There are 1 best solutions below

1
On BEST ANSWER

If I understood your goals correctly they are achieved at least by the so called simplex codes. They are binary linear codes of length $\ell=2^n-1$, dimension $n$, and and with the property that all the non-zero words have Hamming weight $2^{n-1}=(1+\ell)/2$.

These can be constructed by shortening the Reed-Muller code $R(1,n)$ at a single position, or by taking as non-zero words all the cyclic shifts of an $m$-sequence.

With $\ell=7$ use the (Reed-Mullerish) generator matrix $$ G=\left(\begin{array}{c} 0001111\\ 0110011\\ 1010101 \end{array}\right) $$ or the cyclic ($m$-sequence based) variant $$ G=\left(\begin{array}{c} 1011100\\ 0101110\\ 0010111 \end{array}\right). $$


The stuff below is not quite what I wanted it to become. Sorry, it's getting late here...

In general, assume that $C$ is a binary linear code of length $\ell$, dimensiion $n$, has all the bit positions in the support of at least one word (you call this "covers all the numbers") and has maximum weight $(1+\ell)/2$. In a linear code half the words have a one at any covered position, so $C$ has altogether $2^{n-1}$ words that have a $1$ in position $i$ for all $i=1,2,\ldots,\ell$. Therefore the total sum of the weights of the words is $$ S(C)=\sum_{x\in C}w(x)=\ell\,2^{n-1}.\qquad(*) $$ On the other hand, if the maximum Hamming weight is $(1+\ell)/2$, then we get the inequality (observe that the all zeros word is in $C$) $$ S(C)\le(2^n-1)\,\frac{1+\ell}2. $$ Together these imply $$ \ell\,2^n\le (2^n-1)(1+\ell) $$ which is equivalent to $\ell\le2^n-1$.

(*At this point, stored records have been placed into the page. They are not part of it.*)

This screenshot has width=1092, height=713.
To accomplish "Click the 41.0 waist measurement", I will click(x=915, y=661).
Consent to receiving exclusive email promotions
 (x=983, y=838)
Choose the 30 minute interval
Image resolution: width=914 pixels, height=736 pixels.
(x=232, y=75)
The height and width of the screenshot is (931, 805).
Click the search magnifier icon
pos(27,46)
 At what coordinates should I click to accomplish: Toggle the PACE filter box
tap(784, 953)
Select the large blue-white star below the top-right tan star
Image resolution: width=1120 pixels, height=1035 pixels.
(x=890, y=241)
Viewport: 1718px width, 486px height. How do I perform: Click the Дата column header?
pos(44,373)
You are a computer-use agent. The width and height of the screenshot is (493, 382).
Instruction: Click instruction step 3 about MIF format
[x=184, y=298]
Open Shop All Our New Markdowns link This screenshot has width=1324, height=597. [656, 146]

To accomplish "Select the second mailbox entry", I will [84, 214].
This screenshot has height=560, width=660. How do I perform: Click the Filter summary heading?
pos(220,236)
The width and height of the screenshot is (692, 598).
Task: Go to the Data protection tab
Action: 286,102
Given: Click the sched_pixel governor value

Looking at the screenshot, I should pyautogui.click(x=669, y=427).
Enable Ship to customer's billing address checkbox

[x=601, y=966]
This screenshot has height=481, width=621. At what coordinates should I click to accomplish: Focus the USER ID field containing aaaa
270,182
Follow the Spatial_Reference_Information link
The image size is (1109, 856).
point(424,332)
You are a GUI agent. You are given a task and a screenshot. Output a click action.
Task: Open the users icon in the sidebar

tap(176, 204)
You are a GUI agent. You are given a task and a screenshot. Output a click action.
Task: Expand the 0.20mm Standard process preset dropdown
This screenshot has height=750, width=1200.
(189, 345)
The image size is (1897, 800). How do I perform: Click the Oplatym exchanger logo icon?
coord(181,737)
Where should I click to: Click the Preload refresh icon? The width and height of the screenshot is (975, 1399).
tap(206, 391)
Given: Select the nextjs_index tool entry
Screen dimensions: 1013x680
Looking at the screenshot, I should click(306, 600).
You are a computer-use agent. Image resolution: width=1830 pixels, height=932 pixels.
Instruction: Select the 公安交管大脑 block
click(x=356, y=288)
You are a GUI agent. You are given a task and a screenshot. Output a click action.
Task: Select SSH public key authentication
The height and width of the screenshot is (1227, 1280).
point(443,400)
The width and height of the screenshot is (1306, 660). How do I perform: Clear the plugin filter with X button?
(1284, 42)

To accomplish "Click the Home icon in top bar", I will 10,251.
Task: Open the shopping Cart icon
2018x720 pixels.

This can be used to prove the non-existence of such a code for some values of $\ell$. For example with $\ell=5$. This forces $n\ge3$. Assume that a code $C$ of maximum weight $(1+\ell)/2=3$ existed. Then the even weight subspace $C_e$ of $C$ is of dimension $n-1$. All the non-zero words of $C_e$ have weight at most $2$, so $$ S(C)\le 2(2^{n-1}-1)+3\cdot 2^{n-1}=5\cdot 2^{n-1}-2<5\cdot 2^{n-1} $$ in violation of equation $(*)$.